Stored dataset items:
* * *
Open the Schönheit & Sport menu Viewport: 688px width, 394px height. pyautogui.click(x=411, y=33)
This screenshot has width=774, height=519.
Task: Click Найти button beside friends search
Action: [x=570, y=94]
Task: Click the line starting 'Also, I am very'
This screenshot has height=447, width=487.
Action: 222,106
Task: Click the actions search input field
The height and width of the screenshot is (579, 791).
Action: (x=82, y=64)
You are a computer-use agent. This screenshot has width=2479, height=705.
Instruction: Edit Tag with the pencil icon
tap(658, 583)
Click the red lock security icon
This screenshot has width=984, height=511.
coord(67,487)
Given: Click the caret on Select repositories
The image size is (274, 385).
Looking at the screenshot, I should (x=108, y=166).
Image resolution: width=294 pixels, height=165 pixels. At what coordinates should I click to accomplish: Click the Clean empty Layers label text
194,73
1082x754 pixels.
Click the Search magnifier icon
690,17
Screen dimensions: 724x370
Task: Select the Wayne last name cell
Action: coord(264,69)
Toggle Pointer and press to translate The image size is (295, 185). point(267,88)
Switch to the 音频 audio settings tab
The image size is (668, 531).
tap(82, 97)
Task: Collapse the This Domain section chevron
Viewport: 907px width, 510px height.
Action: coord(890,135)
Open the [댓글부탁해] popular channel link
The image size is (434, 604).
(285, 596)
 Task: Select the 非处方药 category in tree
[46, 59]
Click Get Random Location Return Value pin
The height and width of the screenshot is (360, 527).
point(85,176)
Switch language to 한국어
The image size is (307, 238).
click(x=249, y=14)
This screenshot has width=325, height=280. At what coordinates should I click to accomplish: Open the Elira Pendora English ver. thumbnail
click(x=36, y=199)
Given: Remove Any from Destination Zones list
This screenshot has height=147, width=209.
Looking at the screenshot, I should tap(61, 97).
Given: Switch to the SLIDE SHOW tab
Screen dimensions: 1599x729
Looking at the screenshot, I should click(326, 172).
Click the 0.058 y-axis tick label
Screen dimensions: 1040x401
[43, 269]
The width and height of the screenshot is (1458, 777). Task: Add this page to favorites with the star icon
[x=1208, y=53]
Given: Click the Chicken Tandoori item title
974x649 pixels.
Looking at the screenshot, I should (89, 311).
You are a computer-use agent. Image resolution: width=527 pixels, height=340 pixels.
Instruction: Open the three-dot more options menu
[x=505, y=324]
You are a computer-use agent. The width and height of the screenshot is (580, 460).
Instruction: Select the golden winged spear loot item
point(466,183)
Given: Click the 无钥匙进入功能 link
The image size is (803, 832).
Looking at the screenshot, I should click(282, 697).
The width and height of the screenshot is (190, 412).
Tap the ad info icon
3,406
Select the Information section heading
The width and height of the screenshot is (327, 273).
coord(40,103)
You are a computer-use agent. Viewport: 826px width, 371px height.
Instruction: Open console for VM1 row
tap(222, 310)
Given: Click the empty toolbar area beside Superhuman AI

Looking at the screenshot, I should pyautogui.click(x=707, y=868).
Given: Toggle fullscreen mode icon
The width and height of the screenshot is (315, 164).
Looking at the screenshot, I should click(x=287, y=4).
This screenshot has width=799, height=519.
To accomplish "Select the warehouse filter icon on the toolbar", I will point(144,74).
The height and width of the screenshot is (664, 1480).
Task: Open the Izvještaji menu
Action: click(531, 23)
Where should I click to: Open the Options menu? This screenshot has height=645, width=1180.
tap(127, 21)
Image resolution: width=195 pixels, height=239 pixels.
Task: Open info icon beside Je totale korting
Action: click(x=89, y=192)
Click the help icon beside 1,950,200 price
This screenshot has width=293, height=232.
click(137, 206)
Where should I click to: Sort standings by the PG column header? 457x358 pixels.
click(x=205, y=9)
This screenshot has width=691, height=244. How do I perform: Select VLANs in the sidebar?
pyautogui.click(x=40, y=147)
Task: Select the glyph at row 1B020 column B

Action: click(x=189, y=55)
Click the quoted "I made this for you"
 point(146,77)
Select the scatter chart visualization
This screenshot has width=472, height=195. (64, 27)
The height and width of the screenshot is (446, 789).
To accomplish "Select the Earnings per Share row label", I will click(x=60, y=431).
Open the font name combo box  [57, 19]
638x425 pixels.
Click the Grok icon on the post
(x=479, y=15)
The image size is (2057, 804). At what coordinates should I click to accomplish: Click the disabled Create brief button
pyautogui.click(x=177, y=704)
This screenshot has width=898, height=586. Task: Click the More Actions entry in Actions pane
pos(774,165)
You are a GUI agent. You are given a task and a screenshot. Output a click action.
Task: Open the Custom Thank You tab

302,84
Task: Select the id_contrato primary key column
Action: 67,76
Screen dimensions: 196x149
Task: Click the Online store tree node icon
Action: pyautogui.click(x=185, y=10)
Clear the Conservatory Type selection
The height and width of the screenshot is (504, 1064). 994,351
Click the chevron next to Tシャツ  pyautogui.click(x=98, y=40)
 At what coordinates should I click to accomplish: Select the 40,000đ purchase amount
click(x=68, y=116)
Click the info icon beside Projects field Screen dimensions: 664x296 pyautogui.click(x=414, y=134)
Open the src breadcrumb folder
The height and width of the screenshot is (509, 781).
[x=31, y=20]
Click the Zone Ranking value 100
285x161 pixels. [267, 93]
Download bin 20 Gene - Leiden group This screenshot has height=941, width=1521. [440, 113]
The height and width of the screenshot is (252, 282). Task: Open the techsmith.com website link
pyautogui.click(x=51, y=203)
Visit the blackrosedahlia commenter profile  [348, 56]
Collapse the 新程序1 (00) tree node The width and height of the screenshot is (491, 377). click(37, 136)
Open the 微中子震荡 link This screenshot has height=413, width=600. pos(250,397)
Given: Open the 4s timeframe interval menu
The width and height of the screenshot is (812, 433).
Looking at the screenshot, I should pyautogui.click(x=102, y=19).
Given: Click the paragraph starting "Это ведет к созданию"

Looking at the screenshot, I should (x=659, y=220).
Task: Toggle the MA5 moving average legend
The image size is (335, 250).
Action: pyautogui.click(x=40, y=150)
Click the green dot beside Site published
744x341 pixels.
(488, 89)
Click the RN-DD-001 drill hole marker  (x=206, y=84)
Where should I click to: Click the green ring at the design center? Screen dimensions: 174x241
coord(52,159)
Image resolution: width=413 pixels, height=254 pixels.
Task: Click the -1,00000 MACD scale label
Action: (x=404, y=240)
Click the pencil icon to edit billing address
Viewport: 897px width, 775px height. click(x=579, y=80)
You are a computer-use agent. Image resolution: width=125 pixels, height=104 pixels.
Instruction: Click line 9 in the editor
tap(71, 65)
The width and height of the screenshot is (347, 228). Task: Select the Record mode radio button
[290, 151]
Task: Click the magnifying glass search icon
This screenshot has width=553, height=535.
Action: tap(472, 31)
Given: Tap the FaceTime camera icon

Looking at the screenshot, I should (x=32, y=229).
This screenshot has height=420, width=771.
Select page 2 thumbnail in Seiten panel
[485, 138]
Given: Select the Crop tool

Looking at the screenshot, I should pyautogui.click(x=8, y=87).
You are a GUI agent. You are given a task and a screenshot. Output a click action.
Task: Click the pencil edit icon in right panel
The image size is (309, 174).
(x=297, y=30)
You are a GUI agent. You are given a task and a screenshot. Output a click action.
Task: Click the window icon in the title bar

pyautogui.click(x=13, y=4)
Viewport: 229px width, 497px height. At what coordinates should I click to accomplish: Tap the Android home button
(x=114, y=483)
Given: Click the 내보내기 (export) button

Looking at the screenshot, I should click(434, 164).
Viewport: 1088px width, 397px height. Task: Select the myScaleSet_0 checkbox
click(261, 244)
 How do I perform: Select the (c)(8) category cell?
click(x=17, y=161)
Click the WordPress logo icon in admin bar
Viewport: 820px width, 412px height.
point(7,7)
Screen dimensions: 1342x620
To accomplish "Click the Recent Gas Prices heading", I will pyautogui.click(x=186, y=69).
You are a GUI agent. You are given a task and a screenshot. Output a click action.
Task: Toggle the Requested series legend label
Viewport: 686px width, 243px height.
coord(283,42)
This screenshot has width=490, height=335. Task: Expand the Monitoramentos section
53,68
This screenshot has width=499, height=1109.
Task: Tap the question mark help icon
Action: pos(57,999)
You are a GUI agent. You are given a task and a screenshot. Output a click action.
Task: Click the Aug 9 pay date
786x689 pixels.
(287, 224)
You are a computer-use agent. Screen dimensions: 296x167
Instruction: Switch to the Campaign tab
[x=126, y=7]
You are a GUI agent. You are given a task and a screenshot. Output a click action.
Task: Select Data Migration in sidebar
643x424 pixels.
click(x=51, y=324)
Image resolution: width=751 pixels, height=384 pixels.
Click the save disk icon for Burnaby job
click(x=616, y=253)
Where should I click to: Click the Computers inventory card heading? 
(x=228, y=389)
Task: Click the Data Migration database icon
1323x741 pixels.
* * *
WORK REQUIRED: Restate verbatim the first line above and all lines after it through the line containing "Given: Click the Chicken Tandoori item title"; omit the rest.

ANSWER AREA:
Open the Schönheit & Sport menu Viewport: 688px width, 394px height. pyautogui.click(x=411, y=33)
This screenshot has width=774, height=519.
Task: Click Найти button beside friends search
Action: [x=570, y=94]
Task: Click the line starting 'Also, I am very'
This screenshot has height=447, width=487.
Action: 222,106
Task: Click the actions search input field
The height and width of the screenshot is (579, 791).
Action: (x=82, y=64)
You are a computer-use agent. This screenshot has width=2479, height=705.
Instruction: Edit Tag with the pencil icon
tap(658, 583)
Click the red lock security icon
This screenshot has width=984, height=511.
coord(67,487)
Given: Click the caret on Select repositories
The image size is (274, 385).
Looking at the screenshot, I should (x=108, y=166).
Image resolution: width=294 pixels, height=165 pixels. At what coordinates should I click to accomplish: Click the Clean empty Layers label text
194,73
1082x754 pixels.
Click the Search magnifier icon
690,17
Screen dimensions: 724x370
Task: Select the Wayne last name cell
Action: coord(264,69)
Toggle Pointer and press to translate The image size is (295, 185). point(267,88)
Switch to the 音频 audio settings tab
The image size is (668, 531).
tap(82, 97)
Task: Collapse the This Domain section chevron
Viewport: 907px width, 510px height.
Action: coord(890,135)
Open the [댓글부탁해] popular channel link
The image size is (434, 604).
(285, 596)
 Task: Select the 非处方药 category in tree
[46, 59]
Click Get Random Location Return Value pin
The height and width of the screenshot is (360, 527).
point(85,176)
Switch language to 한국어
The image size is (307, 238).
click(x=249, y=14)
This screenshot has width=325, height=280. At what coordinates should I click to accomplish: Open the Elira Pendora English ver. thumbnail
click(x=36, y=199)
Given: Remove Any from Destination Zones list
This screenshot has height=147, width=209.
Looking at the screenshot, I should tap(61, 97).
Given: Switch to the SLIDE SHOW tab
Screen dimensions: 1599x729
Looking at the screenshot, I should click(326, 172).
Click the 0.058 y-axis tick label
Screen dimensions: 1040x401
[43, 269]
The width and height of the screenshot is (1458, 777). Task: Add this page to favorites with the star icon
[x=1208, y=53]
Given: Click the Chicken Tandoori item title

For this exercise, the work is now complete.